Education and training represent another big area for nurse entrepreneurship. Elder care is a further area of opportunity, she notes. She says that with insufficient facilities available to care for those over age 65, how seniors will age in place and maintain their health provides an “endless array of services” in the senior care market. Other popular areas for entrepreneurship include mental health and wellness; holistic nursing; informatics; and legal nurse consulting.
Getting Started as a Nurse Entrepreneur
Nurses, notes Podlesni, need to be mindful of the business aspects of healthcare, including such areas as technology, legislation, and socioeconomics. Such awareness can alert them to opportunities. “Nurses just becoming more aware and understanding that they have potential to practice independently as they choose” is important, she notes.
Nurse entrepreneurship involves “nurses understanding and believing in themselves, that they can create a business and independence that allows them to have the lifestyle they choose to lead,” says Podlesni. “I think that’s what most nurses want. They want more autonomy.”
With constant upheaval and changes in the health care system, nurses need to diversify their knowledge, including learning how to incorporate sound business decisions into their practice. Many nurses today are choosing the entrepreneurial path to coincide with their nursing career in order to protect the longevity and financial future of their careers. The National Nurses in Business Association (NNBA) is helping nurses unite in their own businesses with the Nurse Entrepreneurship and Career Alternatives Conference running October 14-16 in Las Vegas, NV.

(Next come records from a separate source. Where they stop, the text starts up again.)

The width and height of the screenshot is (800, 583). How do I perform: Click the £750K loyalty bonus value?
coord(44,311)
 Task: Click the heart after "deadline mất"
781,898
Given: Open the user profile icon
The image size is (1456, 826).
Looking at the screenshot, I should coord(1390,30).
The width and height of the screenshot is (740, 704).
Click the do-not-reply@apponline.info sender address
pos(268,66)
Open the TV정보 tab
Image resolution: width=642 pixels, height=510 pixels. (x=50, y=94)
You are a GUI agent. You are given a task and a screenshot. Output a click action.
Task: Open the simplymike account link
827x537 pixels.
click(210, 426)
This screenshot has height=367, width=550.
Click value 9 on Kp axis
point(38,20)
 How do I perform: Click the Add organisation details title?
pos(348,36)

NNBA is a professional nursing association for nurses transitioning from traditional nursing to small business ownership and self-employment. Membership provides nurses with the knowledge and tools to meet their entrepreneurial goals and connect with members of an extensive network of colleagues and resources to help navigate their business success.
The theme for this year’s NNBA conference is “Advancing Nurses Through Entrepreneurship.” All practicing nurses, aspiring nurse entrepreneurs, and current nurse entrepreneurs who wish to grow their business can attend the educational and professional development event. Attendees will benefit from nationally-acclaimed speakers and business owners, learn tools and take-a-ways to start their business, and receive information on how to make their current business more successful.
Conference highlights will include more than 19 sessions on nurse’s roles in the new health care landscape; transitioning to being a nurse entrepreneur; how to start or grow a business; effective business management; marketing and diversifying a business; social media tips from nurse writers and bloggers; and more. Attendees can also expect to hear from keynote speaker Dr. Louise Jakubik and attend optional pre-conference workshops about elder care business, blogging, podcasting, and other career and business insights essential to entrepreneurship.